— Task instructions —
The response must be a precise copy of the records that follow.

[Collected data entries]
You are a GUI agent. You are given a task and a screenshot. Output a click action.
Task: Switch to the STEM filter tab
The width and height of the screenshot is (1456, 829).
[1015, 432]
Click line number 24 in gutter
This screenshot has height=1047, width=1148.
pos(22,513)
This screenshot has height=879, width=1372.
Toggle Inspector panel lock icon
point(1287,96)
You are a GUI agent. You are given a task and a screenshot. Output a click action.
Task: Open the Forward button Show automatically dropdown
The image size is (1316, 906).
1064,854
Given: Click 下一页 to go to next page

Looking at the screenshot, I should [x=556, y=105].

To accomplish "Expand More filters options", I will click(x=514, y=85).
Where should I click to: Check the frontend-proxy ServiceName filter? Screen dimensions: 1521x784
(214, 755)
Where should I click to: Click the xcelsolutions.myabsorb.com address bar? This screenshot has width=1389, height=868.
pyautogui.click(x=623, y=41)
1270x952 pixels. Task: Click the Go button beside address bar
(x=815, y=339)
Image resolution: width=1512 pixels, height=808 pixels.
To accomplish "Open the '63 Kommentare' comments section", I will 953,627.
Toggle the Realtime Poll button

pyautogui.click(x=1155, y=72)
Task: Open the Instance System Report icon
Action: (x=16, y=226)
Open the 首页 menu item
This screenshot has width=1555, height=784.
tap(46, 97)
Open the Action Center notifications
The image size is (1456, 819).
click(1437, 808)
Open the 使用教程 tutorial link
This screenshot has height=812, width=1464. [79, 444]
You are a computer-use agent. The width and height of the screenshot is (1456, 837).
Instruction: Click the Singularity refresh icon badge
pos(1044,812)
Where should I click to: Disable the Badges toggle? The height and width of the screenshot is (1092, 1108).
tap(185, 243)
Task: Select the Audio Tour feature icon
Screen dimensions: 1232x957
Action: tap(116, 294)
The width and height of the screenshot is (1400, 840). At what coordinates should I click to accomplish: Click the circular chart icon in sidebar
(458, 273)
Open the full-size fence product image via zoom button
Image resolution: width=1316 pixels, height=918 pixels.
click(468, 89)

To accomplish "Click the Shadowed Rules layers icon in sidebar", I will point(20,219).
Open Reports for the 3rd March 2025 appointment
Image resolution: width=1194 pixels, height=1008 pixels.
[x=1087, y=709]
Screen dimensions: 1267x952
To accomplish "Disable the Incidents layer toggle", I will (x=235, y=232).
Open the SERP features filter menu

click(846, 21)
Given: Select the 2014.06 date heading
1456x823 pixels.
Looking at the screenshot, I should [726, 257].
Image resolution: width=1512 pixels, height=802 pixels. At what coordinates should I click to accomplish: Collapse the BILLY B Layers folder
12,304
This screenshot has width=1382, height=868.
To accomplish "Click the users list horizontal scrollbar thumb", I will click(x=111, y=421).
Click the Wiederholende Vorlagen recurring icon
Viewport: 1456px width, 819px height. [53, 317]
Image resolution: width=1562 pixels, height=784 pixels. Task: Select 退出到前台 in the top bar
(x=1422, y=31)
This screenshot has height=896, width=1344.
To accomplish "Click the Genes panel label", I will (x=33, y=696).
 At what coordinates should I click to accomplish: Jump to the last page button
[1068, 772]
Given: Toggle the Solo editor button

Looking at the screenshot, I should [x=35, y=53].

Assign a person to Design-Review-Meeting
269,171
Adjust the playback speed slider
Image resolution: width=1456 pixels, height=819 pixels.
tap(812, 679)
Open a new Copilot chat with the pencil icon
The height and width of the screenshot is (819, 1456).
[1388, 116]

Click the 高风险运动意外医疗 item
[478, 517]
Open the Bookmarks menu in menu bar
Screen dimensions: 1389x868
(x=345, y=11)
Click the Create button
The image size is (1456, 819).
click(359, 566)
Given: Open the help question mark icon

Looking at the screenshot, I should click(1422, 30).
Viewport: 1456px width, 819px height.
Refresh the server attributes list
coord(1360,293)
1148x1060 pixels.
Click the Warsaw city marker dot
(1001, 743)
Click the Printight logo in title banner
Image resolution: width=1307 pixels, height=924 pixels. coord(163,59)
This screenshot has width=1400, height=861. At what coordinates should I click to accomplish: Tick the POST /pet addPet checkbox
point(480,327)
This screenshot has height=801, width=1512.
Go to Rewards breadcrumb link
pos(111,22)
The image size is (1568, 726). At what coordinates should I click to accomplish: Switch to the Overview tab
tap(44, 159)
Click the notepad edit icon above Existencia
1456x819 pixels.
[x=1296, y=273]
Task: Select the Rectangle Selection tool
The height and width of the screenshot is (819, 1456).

— Response to this exercise —
You are a GUI agent. You are given a task and a screenshot. Output a click action.
Task: Switch to the STEM filter tab
The width and height of the screenshot is (1456, 829).
[1015, 432]
Click line number 24 in gutter
This screenshot has height=1047, width=1148.
pos(22,513)
This screenshot has height=879, width=1372.
Toggle Inspector panel lock icon
point(1287,96)
You are a GUI agent. You are given a task and a screenshot. Output a click action.
Task: Open the Forward button Show automatically dropdown
The image size is (1316, 906).
1064,854
Given: Click 下一页 to go to next page

Looking at the screenshot, I should [x=556, y=105].

To accomplish "Expand More filters options", I will click(x=514, y=85).
Where should I click to: Check the frontend-proxy ServiceName filter? Screen dimensions: 1521x784
(214, 755)
Where should I click to: Click the xcelsolutions.myabsorb.com address bar? This screenshot has width=1389, height=868.
pyautogui.click(x=623, y=41)
1270x952 pixels. Task: Click the Go button beside address bar
(x=815, y=339)
Image resolution: width=1512 pixels, height=808 pixels.
To accomplish "Open the '63 Kommentare' comments section", I will 953,627.
Toggle the Realtime Poll button

pyautogui.click(x=1155, y=72)
Task: Open the Instance System Report icon
Action: (x=16, y=226)
Open the 首页 menu item
This screenshot has width=1555, height=784.
tap(46, 97)
Open the Action Center notifications
The image size is (1456, 819).
click(1437, 808)
Open the 使用教程 tutorial link
This screenshot has height=812, width=1464. [79, 444]
You are a computer-use agent. The width and height of the screenshot is (1456, 837).
Instruction: Click the Singularity refresh icon badge
pos(1044,812)
Where should I click to: Disable the Badges toggle? The height and width of the screenshot is (1092, 1108).
tap(185, 243)
Task: Select the Audio Tour feature icon
Screen dimensions: 1232x957
Action: tap(116, 294)
The width and height of the screenshot is (1400, 840). At what coordinates should I click to accomplish: Click the circular chart icon in sidebar
(458, 273)
Open the full-size fence product image via zoom button
Image resolution: width=1316 pixels, height=918 pixels.
click(468, 89)

To accomplish "Click the Shadowed Rules layers icon in sidebar", I will point(20,219).
Open Reports for the 3rd March 2025 appointment
Image resolution: width=1194 pixels, height=1008 pixels.
[x=1087, y=709]
Screen dimensions: 1267x952
To accomplish "Disable the Incidents layer toggle", I will (x=235, y=232).
Open the SERP features filter menu

click(846, 21)
Given: Select the 2014.06 date heading
1456x823 pixels.
Looking at the screenshot, I should [726, 257].
Image resolution: width=1512 pixels, height=802 pixels. At what coordinates should I click to accomplish: Collapse the BILLY B Layers folder
12,304
This screenshot has width=1382, height=868.
To accomplish "Click the users list horizontal scrollbar thumb", I will click(x=111, y=421).
Click the Wiederholende Vorlagen recurring icon
Viewport: 1456px width, 819px height. [53, 317]
Image resolution: width=1562 pixels, height=784 pixels. Task: Select 退出到前台 in the top bar
(x=1422, y=31)
This screenshot has height=896, width=1344.
To accomplish "Click the Genes panel label", I will (x=33, y=696).
 At what coordinates should I click to accomplish: Jump to the last page button
[1068, 772]
Given: Toggle the Solo editor button

Looking at the screenshot, I should [x=35, y=53].

Assign a person to Design-Review-Meeting
269,171
Adjust the playback speed slider
Image resolution: width=1456 pixels, height=819 pixels.
tap(812, 679)
Open a new Copilot chat with the pencil icon
The height and width of the screenshot is (819, 1456).
[1388, 116]

Click the 高风险运动意外医疗 item
[478, 517]
Open the Bookmarks menu in menu bar
Screen dimensions: 1389x868
(x=345, y=11)
Click the Create button
The image size is (1456, 819).
click(359, 566)
Given: Open the help question mark icon

Looking at the screenshot, I should click(1422, 30).
Viewport: 1456px width, 819px height.
Refresh the server attributes list
coord(1360,293)
1148x1060 pixels.
Click the Warsaw city marker dot
(1001, 743)
Click the Printight logo in title banner
Image resolution: width=1307 pixels, height=924 pixels. coord(163,59)
This screenshot has width=1400, height=861. At what coordinates should I click to accomplish: Tick the POST /pet addPet checkbox
point(480,327)
This screenshot has height=801, width=1512.
Go to Rewards breadcrumb link
pos(111,22)
The image size is (1568, 726). At what coordinates should I click to accomplish: Switch to the Overview tab
tap(44, 159)
Click the notepad edit icon above Existencia
1456x819 pixels.
[x=1296, y=273]
Task: Select the Rectangle Selection tool
The height and width of the screenshot is (819, 1456).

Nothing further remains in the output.